Question : Find the image of the strip $0<\operatorname{Im} z<1$ under the mapping $w=(z-i) / z$ ?
My Approach : Writing $z=x+iy$, the given mapping is $$w = u + i v = \frac{x^2+y(y-1)- i x}{x^2 + y^2}$$
When $y=0$, $w=1-i/x$ and when $y=1$, $w=x^2-ix/x^2+1$. Writing $w=u+iv$ and trying to get an expression in terms of $u$ and $v$, I wasn't successful. Any help in solving this question is much appreciated.

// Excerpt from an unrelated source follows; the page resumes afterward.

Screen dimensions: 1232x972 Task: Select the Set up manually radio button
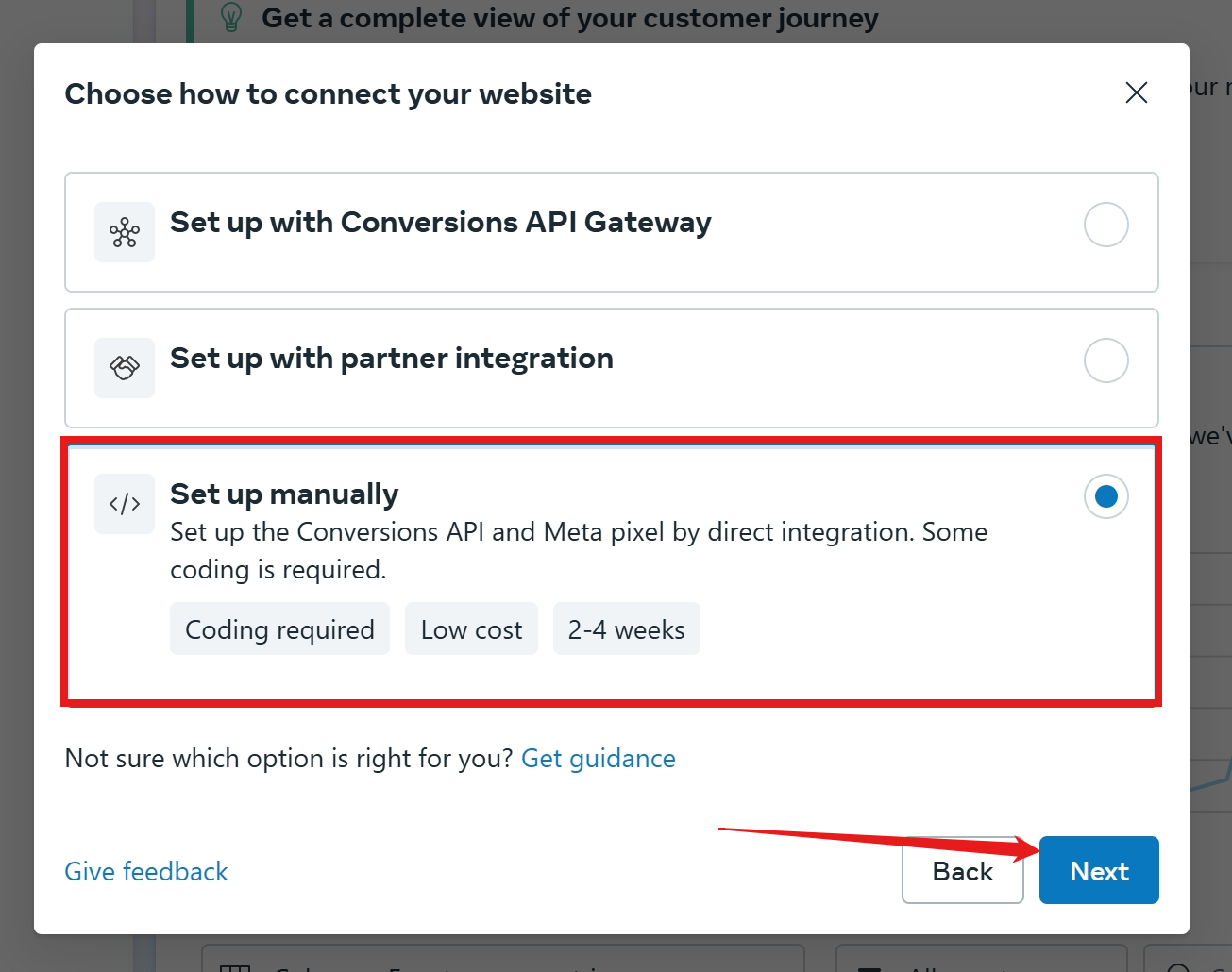pos(1105,496)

A linear fractional transformation (a.k.a., Möbius transformation) maps straight lines in the complex plane to lines or circles and maps the half-planes separated by a straight line to half-planes or to the interior or exterior of a circle as appropriate. You only need to look at three distinct values of the transformation on three points on a line to tell whether or not you have a line or a circle and then looking at the value on one point off the line will tell where the half-planes separated by the line are mapped. To understand this geometrically, it is very helpful to think of the Riemann sphere, the result of adding a point at infinity to the complex plane, which lets us think of straight lines in the planes as circles that pass through $\infty$ and lets us write $u/0 =\infty$, provided $u \neq 0$..
So let's look at the edges $\operatorname{Im}z = 0$ and $\operatorname{Im}z = 1$ of the strip.
$\mathbf{\operatorname{Im}z = 0{:}}$
We have $w(0) = \infty$, so the image of this edge of the strip is a straight line. We have $w(1) = 1 - i$ and $w(2) = 1 - i/2$. So the image of this edge is the vertical line $\operatorname{Re}z = 1$. Also $w(i) = 0$, so $w$ maps the half-plane above this edge to the half-plane to the left of this vertical line.
$\mathbf{\operatorname{Im}z = 1{:}}$
We have $w(i) = 0$, $w(1 + i) = 1/2 - i/2$ and $w(-1 + i) = 1/2 + i/2$. These three values are not collinear, so the image of the line is a circle, which we can see must be the circle of radius $1/2$ centred at $1/2$. Also $w(2i) = 1/2$ so $w$ maps the half-plane above this edge to the interior of the circle, and hence maps the half-plane below this edge to the exterior of the circle.
Conclusion:
The image of the strip is the intersection of the open half-plane to the left of the line $\operatorname{Re}z = 1$ with the exterior of the circle $|z - 1/2| = 1/2$.